● **Description of the task**: Pictures excluded, output the lines of the data below between the one holding "Minimize the installer window" and the one holding "How do I perform: Open", inclusive, exactly as they stand.

● **Excerpted data**:
****************

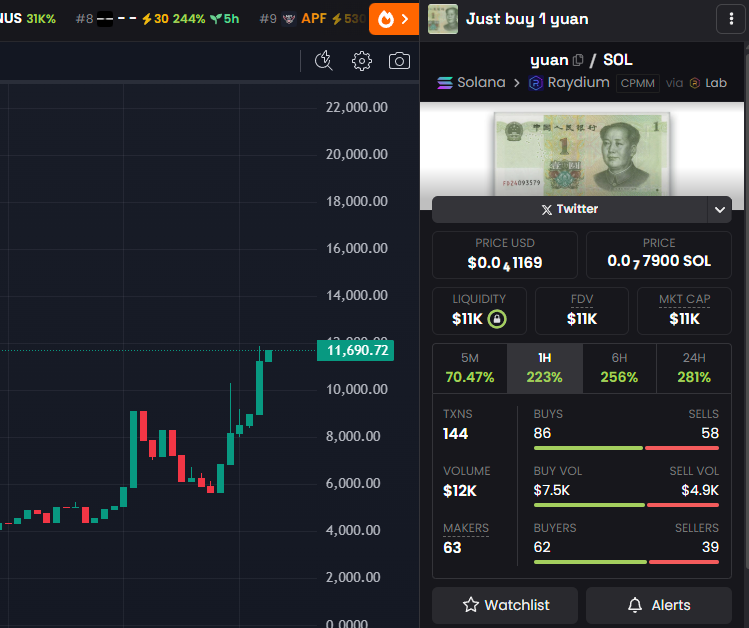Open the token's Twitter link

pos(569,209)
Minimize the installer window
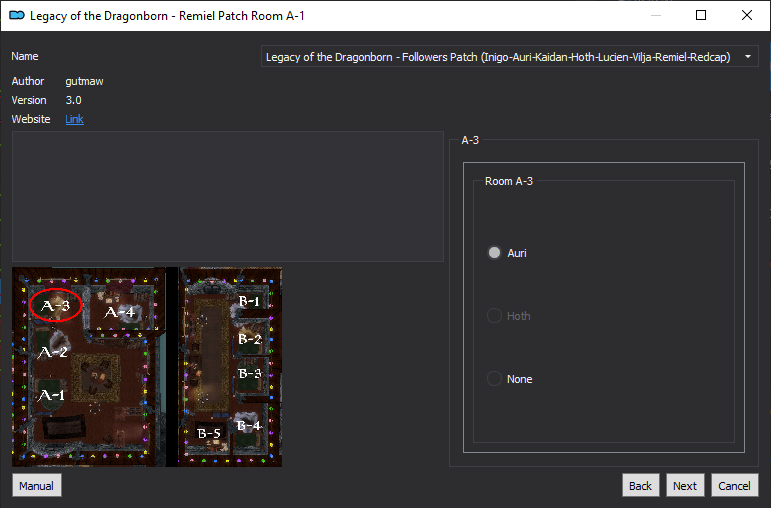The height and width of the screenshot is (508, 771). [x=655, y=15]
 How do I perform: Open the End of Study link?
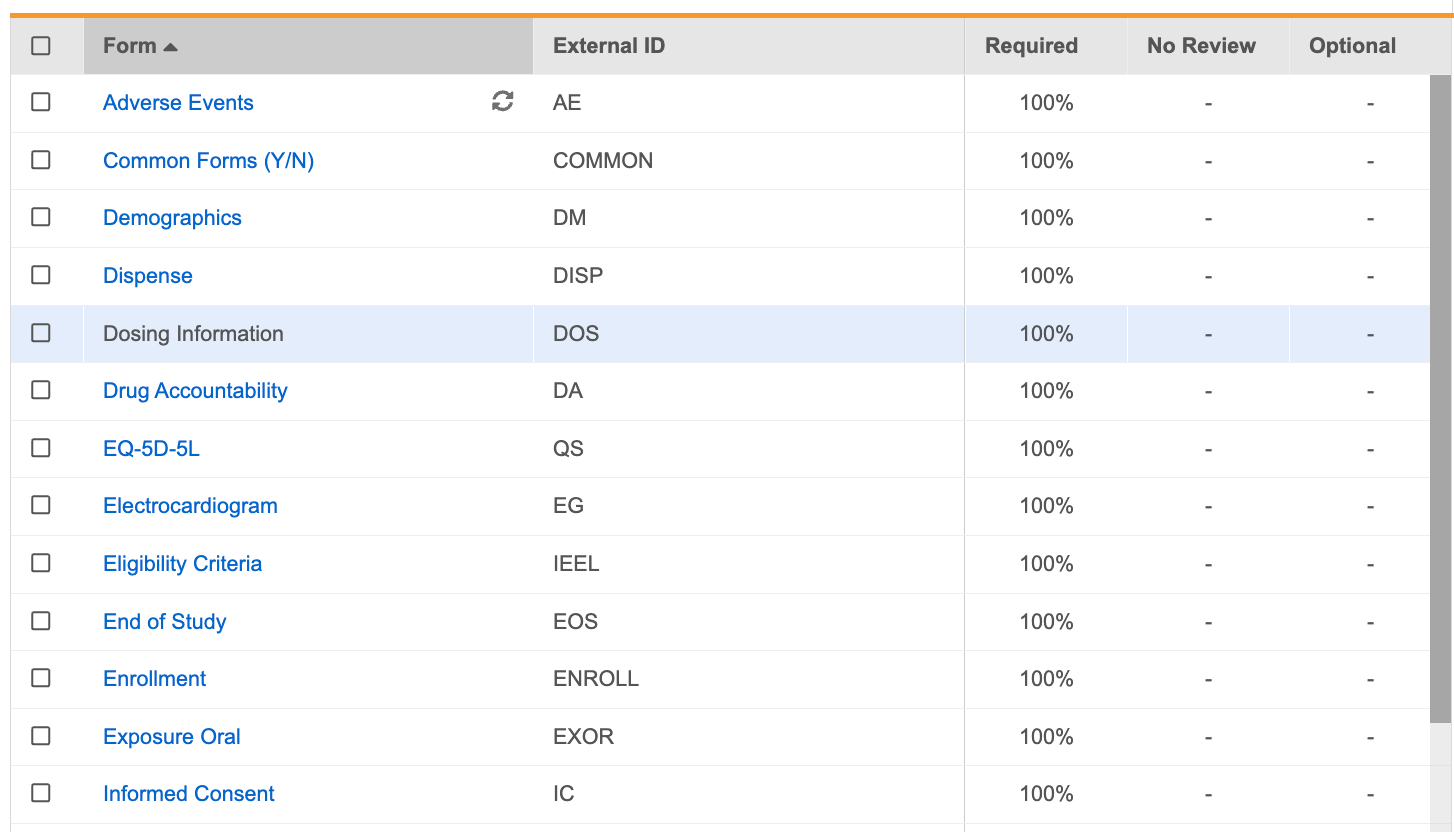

****************

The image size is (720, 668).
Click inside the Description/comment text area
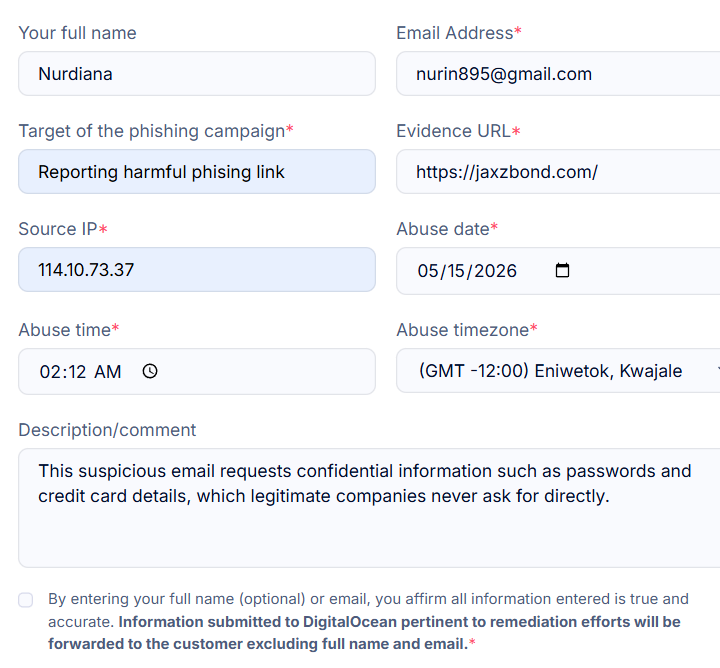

****************

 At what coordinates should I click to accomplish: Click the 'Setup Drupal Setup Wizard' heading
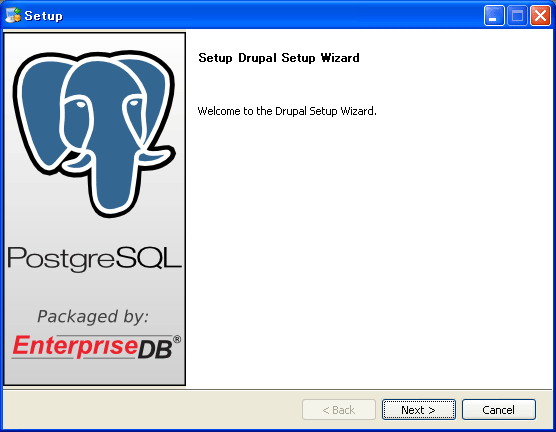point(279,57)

****************

● **Output**:
Minimize the installer window
The height and width of the screenshot is (508, 771). [x=655, y=15]
 How do I perform: Open the End of Study link?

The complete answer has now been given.